The key with virtual threads is they are so light weight that you can have thousands of them running concurrently: even when they block for I/O, it doesn't matter. It's similar to light weight coroutine in other language like Go or Kotlin.
This is a common problem with people using Java parallel streams, because they by default share a single global thread pool and the way to use your own thread pool is also extremely counterintuitive, because it essentially relies on some implicit thread local magic to choose to distribute the stream in the thread pool that the parallel stream was launched on, instead of passing it as a parameter.
It would be best if people came up with more dynamic back pressure strategies, because this is a more general problem that goes way beyond thread pools. In fact, one of the key problems of automatic parallelization is deciding at what point there is too much parallelization.
Memory utilization & performance is going to be similar to the async callback mess.
Also the virtual threads run on a "traditional" thread pool to my understanding, so you can just tweak the number of worker threads to cap the total concurrency.
The benefit is it's overall more efficient (in the general case) and lets you write linear blocking code (as opposed to function coloring). You don't have to use it, but it's nice that it's there. Now hopefully Valhalla actually makes it in eventually
I've not yet seen a study that shows that virtual threads offer a huge benefit. The Open Liberty study suggests that they're worse than the existing platform threads.
Ideally carrier threads would be pinned to isolated cpu cores, which removes most aspects of OS scheduler from the picture
Not exactly Java virtual threads, but a study on how userland threads beat kernel threads.
https://cs.uwaterloo.ca/~mkarsten/papers/sigmetrics2020.html
For quick results, check figures 11 and 15 from the (preprint) paper. Userland threads ("fred") have ~50% higher throughput while having orders of magnitude better latency at high load levels, in a real-world application (memcached).
> Context switching cost due to CPU cache thrashing doesn't go away regardless of which type of thread you're using.

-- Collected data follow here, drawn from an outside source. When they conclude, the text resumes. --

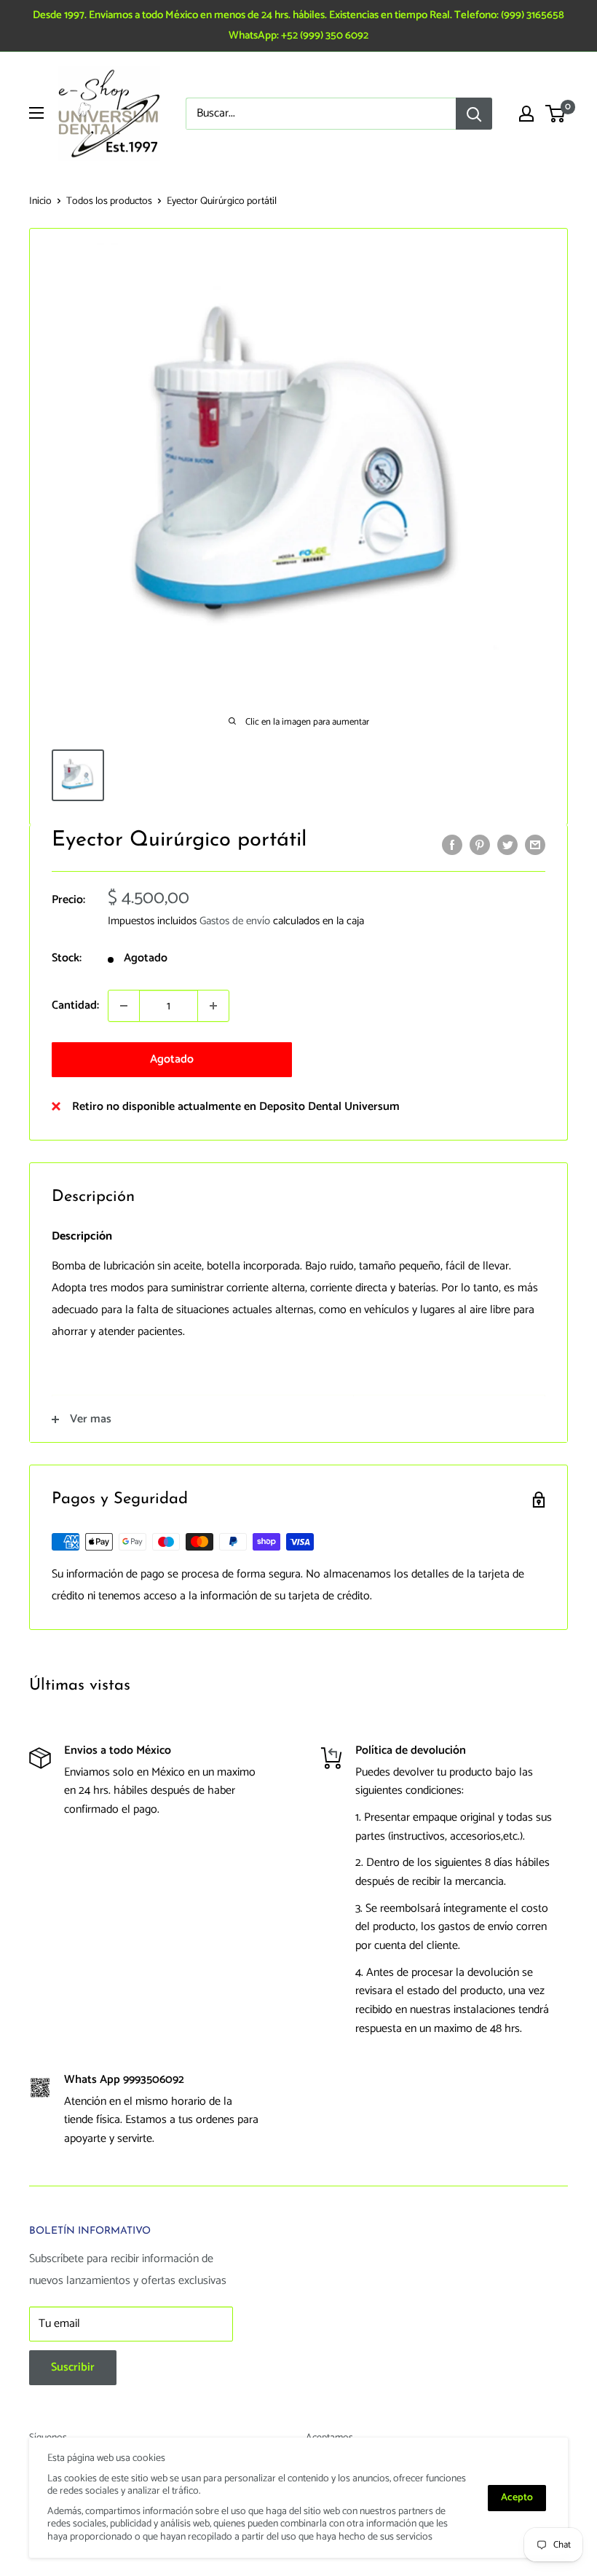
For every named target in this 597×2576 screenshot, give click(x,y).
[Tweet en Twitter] (507, 845)
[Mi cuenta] (526, 114)
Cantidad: (75, 1005)
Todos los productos (109, 201)
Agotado (172, 1059)
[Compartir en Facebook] (452, 845)
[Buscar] (474, 114)
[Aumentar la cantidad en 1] (213, 1005)
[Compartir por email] (535, 845)
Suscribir (73, 2367)
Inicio (40, 201)
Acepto (517, 2497)
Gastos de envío (234, 921)
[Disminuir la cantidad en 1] (123, 1005)
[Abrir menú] (36, 113)
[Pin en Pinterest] (480, 845)
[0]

Except it's not a context switch? You're jumping to another instruction in the program, one that should be very predictable. You might lose your cache, but it will depend on a ton of factors.
> there's a new cost caused by allocating the internal continuation object, and copying state into it.
This is more of a problem with the implementation (not every virtual thread language does it this way), but yeah this is more overhead on the application. I assume there's improvements that can be made to ease GC pressure, like using object pools.
Usually virtual threads are a memory vs CPU tradeoff that you typically use in massively concurrent IO-bound applications. Total throughput should take over platform threads with hundreds of thousands of connections, but below that probably perform worse, I'm not that surprised by that.